Communications conglomerate Cox Enterprises provides employees with free access to one-on-one phone consultations with money coaches. These conversations cover topics such as debt counseling, retirement planning, budgeting and student loans, says Senior Manager of Public Relations Elizabeth Olmstead. A “Know Your Numbers” initiative provides a personal retirement readiness statement to eligible Cox employees to help them stay on track with saving for a comfortable retirement.
These programs have had positive results and led to higher employee participation rates in retirement savings plans. “Management cares about these programs and helps drive them as educational tools for employees to understand and utilize their benefits,” says Olmstead.
Organize Initiatives Economically
The good news is that offering financial education and advice needn’t cost a lot of money or take a lot of time. Even informal sessions can have profound influences.
Nest DC, a boutique property management company in Washington, D.C., schedules a brown bag lunch-and-learn about personal finances for employees. The sessions had a huge turnout and ran three times as long as expected. The meeting showed the company how eager employees were to learn about finances, says Managing Director Veronica Vivas.
Nest DC ended up buying access to an online finance program, then offered employees a chance to win a $1,000 drawing in exchange for watching the program’s videos and completing short quizzes. “It was low cost — $10 per person per month, including the budgeting tool,” Vivas said.
The focus on finances led more people to sign up for the company’s SIMPLE IRA (Savings Incentive Match Plan for Employees Individual Retirement Account.) Financial education also helped boost employee morale and cross-team relationships. A group of employees were inspired to save money by cooking lunch together in the company kitchen — instead of going out to lunch.
Tap Service Providers
Companies that supply benefits to your organization can be a resource for financial education. MassMutual, for example, conducts free, on-site financial workshops called PlanSmart for its clients’ employees.

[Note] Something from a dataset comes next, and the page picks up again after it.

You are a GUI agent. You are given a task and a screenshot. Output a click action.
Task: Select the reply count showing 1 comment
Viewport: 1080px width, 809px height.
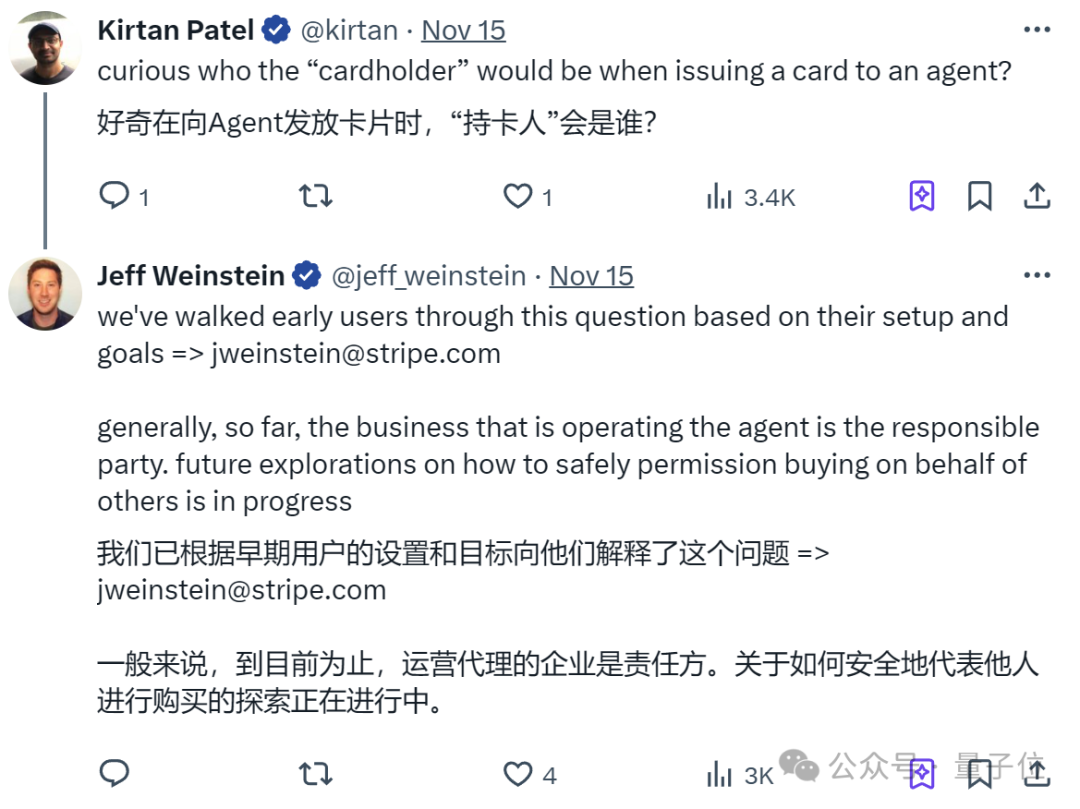(x=145, y=198)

“The great thing about our program is it’s a turnkey solution employers can plug into,” says Allison Mislow, regional PlanSmart director for Barnum Financial Group, Shelton, Connecticut. While the four week, face-to-face program is typically offered only to employers with 500 or more employees, Barnum makes an exception for firms with higher on-site headcounts, such as law or engineering firms.
Each week the presenter talks about a financial topic and gives employees homework that applies the lessons to their own financial lives. At the end of the four weeks, employees have a greater understanding of where they stand with investments and how well they’re saving for retirement.
The program incites employees to take action, too, with 58% of participants increasing their contribution to 401(k) within three months.
Your benefits provider may offer similar programs. Outsourced HR management firm strategic HR inc., Cincinnati, recently asked its retirement plan administrator to send someone in to speak to the company’s 15 employees about retirement benefits and general finances. “It was a huge hit and demonstrated a need for further training,” says President Robin Throckmorton.
Explore Smaller Options
Small organizations can usually find a local Certified Financial Planner® willing to provide financial education, says Aaron Kahn, an independent, fee-only CFP® with Wealth Management Strategies, Inc., Pittsburgh.
While he does charge a fee to do roundtable discussions with employees, Kahn says the fee provides unbiased advice from someone who’s more of a sounding board than a sales person.
“I was doing a round table a few weeks ago with a group of mostly Millennials. They were well paid but had student loans and they couldn’t decide whether it was worth sticking with their current loan balance, consolidating their loans or dumping all their [extra] income into their loans,” says Kahn. "Someone from an investment firm might tell the employees to put extra income into investments, while a life insurance company adviser would likely suggest buying a life policy he says. A neutral adviser will discuss pros and cons of each option and how to calculate the best return."
Whether you choose to use a financial adviser or a reputable program, implementing financial education for employees has clear benefits for both organizations and workers alike.